Components of NESPAP (Source： Author)
In this year, training (including developing manuals) and promotion were conducted at UNESCO Bangkok in order for the office to take full control of the database and promote the use of the database.
The training includes developing manuals for three different types of staff members (IT administrator, contents moderator and other users). In addition, tutorial videos were created to enhance staff’s understanding of the use of the database. The manuals and videos are linked from the help page of the database.

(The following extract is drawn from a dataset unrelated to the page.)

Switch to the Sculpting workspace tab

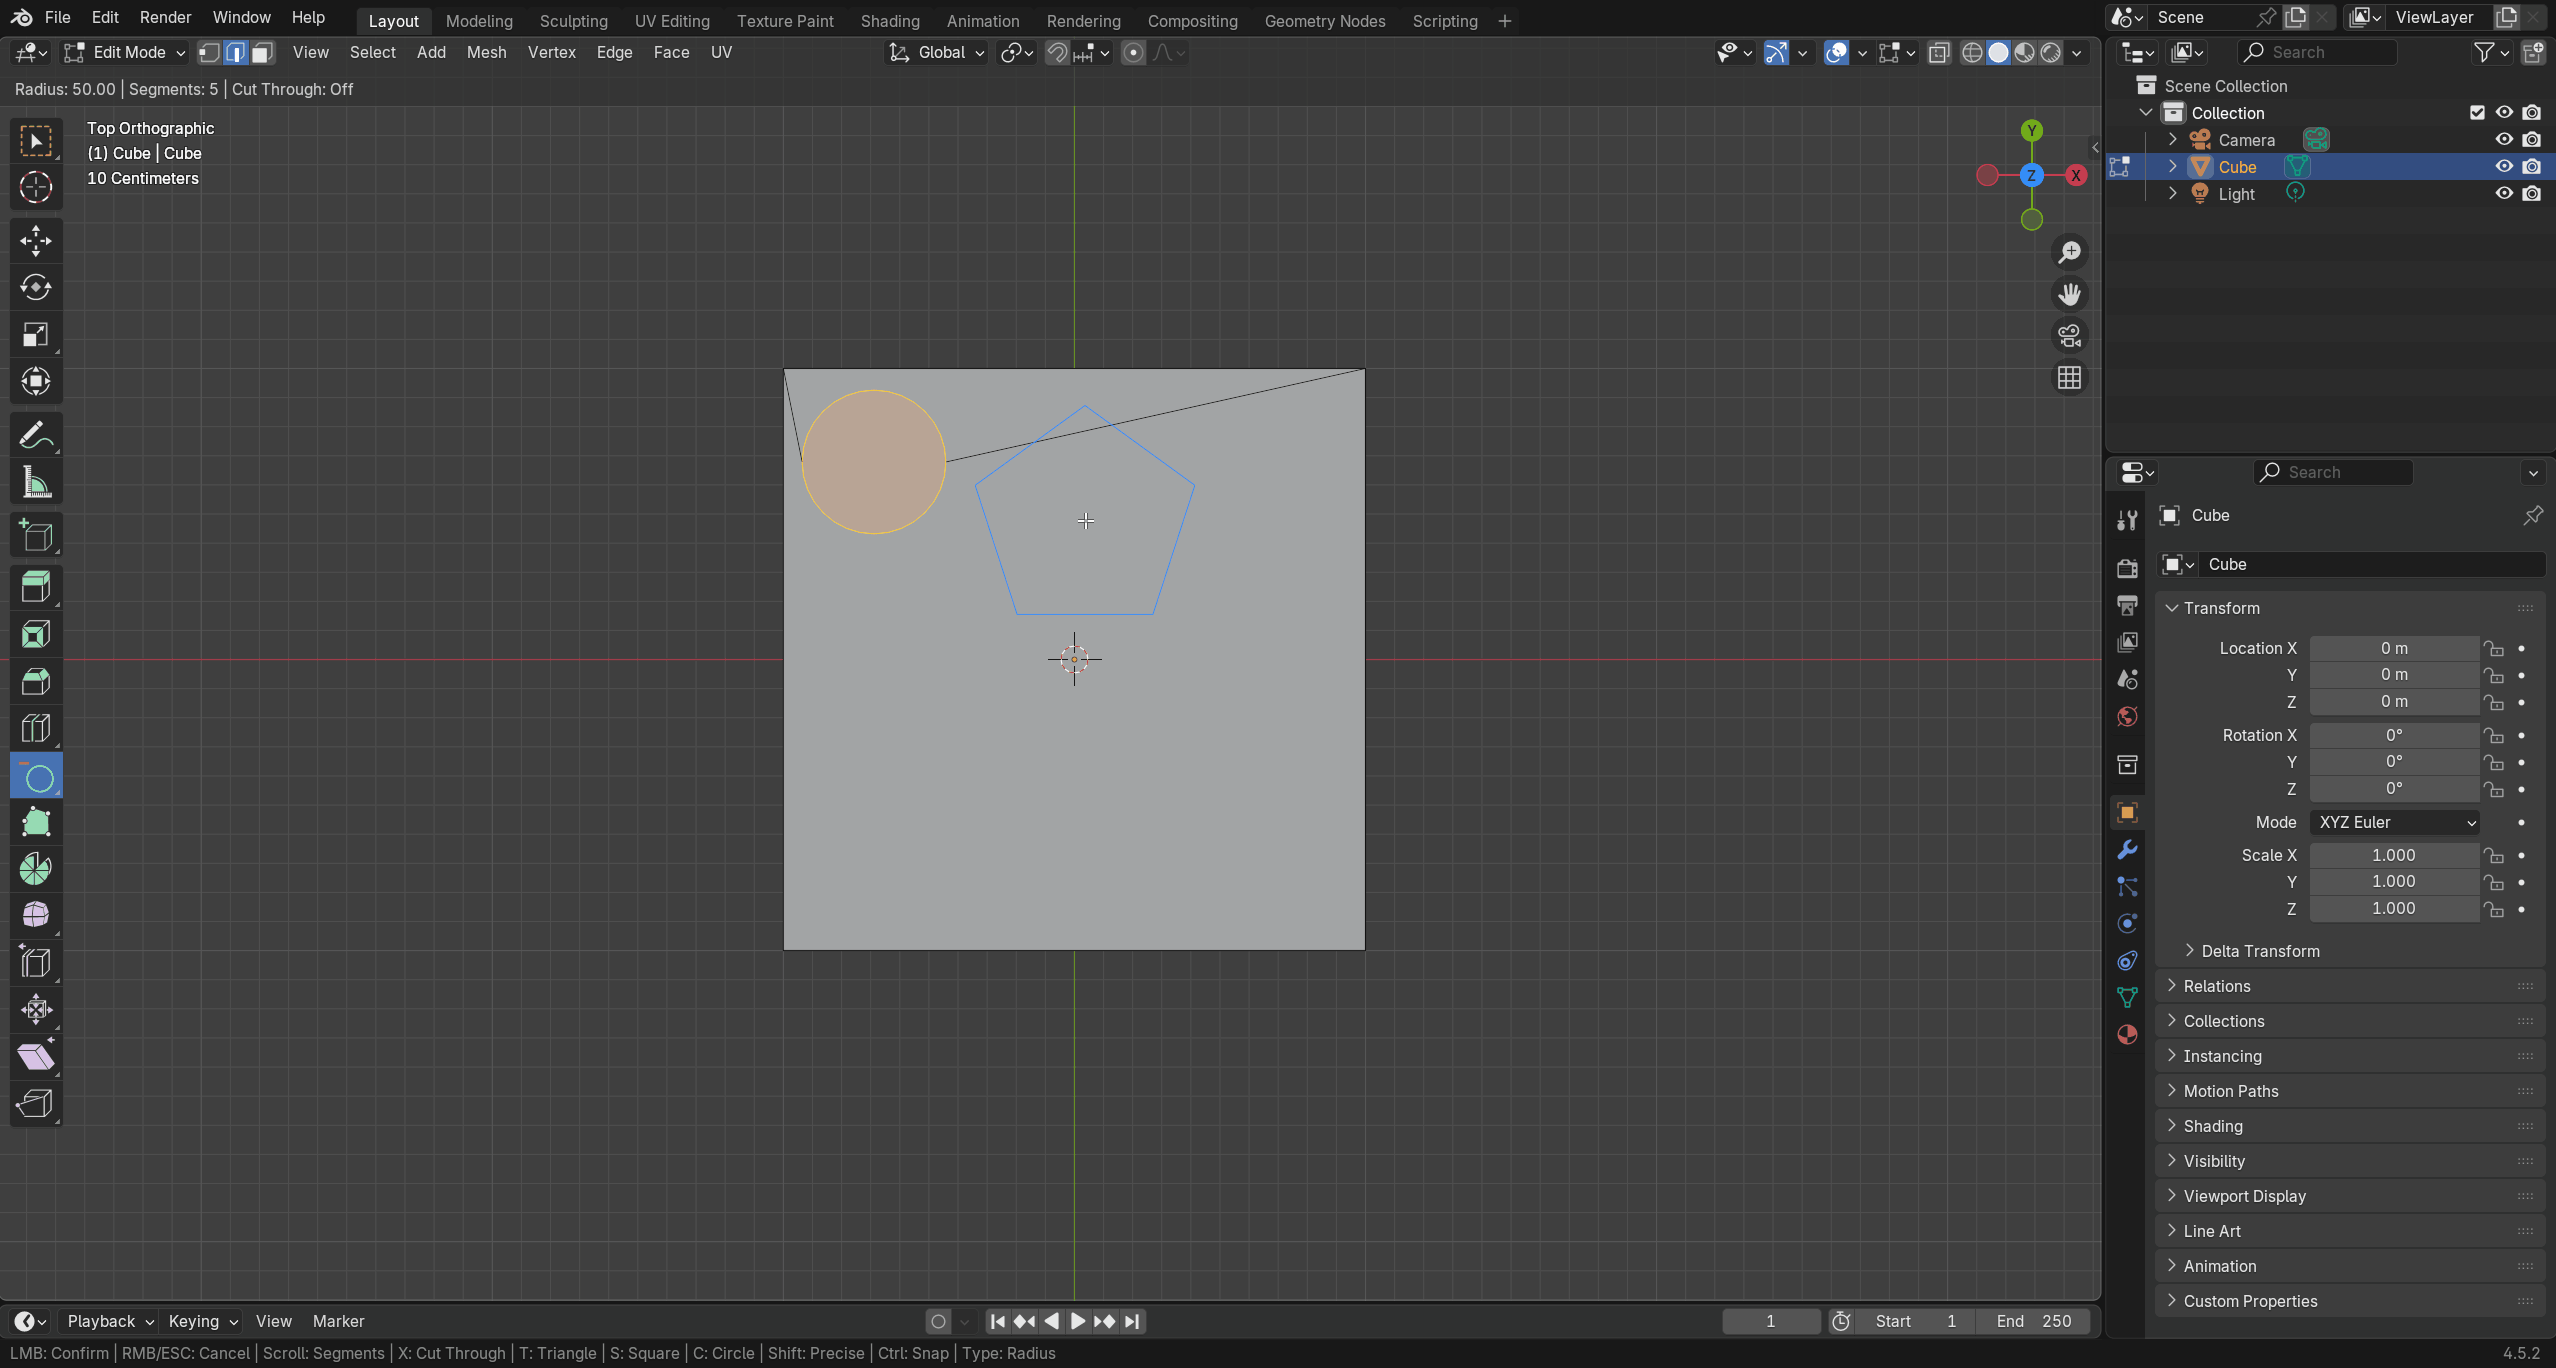pos(573,21)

The promotion included developing a leaflet to be distributed at UNESCO Bangkok-organized meetings and events. As of February 2016, the participatory database was utilized by six UNESCO Bangkok-organized meetings and events. For example, it was used for discussion among participants of a meeting. A staff member created created a user group in eForum, and utilized it for self-introduction and brainstorming. The group page was also used for follow-up of the meeting and further information sharing.
Please note that you need to send your CV to nespap(at)unesco.org to create account.
4. Tokyo Tech and UNESCO’s joint regional symposium
Tokyo Tech jointly organized a regional symposium with UNESCO Bangkok to share and discuss survey results from 11 countries and areas in Asia and the Pacific. This year’s symposium was held at Tokyo Tech’s Ookayama campus from February 22-24, 2016.
The symposium invited 49 individuals that includes government officials and education experts from 15 countries and areas (Australia, Hong Kong, China, Japan, Mongolia, India, Nepal, Indonesia, Malaysia, Mongolia, Philippines, Korea, Sri Lanka, Thailand and Vietnam) and UNESCO Bangkok staff members.
Education experts from 11 countries and areas (Japan, Korea, Hong Kong, Malaysia, Mongolia, Australia, India, Philippines, China, Thailand and Vietnam) presented their analysis results on teacher training about 21st Century Skills. For Japan’s case, Prof. Yamaguchi and Dr. Yamamoto from Tokyo Tech presented their findings from Akita prefecture and others. They introduced unique teaching systems of the Akita prefecture, class observation at primary and secondary schools and results from questionnaire participated by 187 school principals and teachers. Many country studies reported that 21st Century Skills were integrated into existing teacher training for comprehensive development of teachers rather than creating a independent training programs. Some participants mentioned about the needs to enhance financial and human support to schools in order to fully develop teachers competencies for 21st Century Skills, considering the lack of budget and human resources at some schools.